-- Begin Provided records --

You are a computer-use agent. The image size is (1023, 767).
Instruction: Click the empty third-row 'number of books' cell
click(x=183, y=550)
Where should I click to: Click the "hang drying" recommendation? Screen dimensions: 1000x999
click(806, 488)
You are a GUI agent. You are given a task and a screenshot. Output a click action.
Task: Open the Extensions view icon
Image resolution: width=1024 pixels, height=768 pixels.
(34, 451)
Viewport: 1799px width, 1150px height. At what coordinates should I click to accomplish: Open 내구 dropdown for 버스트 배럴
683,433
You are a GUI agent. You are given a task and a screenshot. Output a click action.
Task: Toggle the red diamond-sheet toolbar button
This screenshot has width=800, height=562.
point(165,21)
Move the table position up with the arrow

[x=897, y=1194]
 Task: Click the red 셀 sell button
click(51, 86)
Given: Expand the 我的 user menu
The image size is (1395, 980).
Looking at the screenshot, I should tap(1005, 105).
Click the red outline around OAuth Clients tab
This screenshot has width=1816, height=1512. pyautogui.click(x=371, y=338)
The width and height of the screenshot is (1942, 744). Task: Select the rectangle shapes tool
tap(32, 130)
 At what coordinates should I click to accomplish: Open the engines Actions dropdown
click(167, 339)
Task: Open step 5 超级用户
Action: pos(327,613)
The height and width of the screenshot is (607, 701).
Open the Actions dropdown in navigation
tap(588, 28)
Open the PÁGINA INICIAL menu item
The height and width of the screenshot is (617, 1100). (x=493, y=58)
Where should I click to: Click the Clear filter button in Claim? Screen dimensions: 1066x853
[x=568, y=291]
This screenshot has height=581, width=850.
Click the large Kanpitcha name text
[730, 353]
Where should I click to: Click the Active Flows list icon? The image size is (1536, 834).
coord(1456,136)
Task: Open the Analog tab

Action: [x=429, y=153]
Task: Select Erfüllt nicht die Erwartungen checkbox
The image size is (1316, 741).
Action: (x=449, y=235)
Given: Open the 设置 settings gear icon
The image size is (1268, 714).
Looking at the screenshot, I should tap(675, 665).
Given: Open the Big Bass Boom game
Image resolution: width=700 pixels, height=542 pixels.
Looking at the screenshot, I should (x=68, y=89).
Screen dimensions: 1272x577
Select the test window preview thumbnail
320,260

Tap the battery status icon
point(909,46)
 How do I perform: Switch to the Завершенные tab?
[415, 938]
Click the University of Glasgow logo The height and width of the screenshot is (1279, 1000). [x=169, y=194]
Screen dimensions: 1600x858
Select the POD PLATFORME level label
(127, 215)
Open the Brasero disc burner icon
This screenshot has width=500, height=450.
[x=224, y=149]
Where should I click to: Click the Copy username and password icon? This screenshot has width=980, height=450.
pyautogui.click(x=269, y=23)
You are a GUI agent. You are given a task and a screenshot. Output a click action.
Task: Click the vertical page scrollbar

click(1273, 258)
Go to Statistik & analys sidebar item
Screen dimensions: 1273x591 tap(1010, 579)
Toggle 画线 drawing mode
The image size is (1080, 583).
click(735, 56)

-- End Provided records --

Written exercise - Copy the lines of the material above, starting at the line containing "At what coordinates should I click to accomplish: Open the" and ending at the line containing "tap(588, 28)", without any change.

Exercise answer -
 At what coordinates should I click to accomplish: Open the engines Actions dropdown
click(167, 339)
Task: Open step 5 超级用户
Action: pos(327,613)
The height and width of the screenshot is (607, 701).
Open the Actions dropdown in navigation
tap(588, 28)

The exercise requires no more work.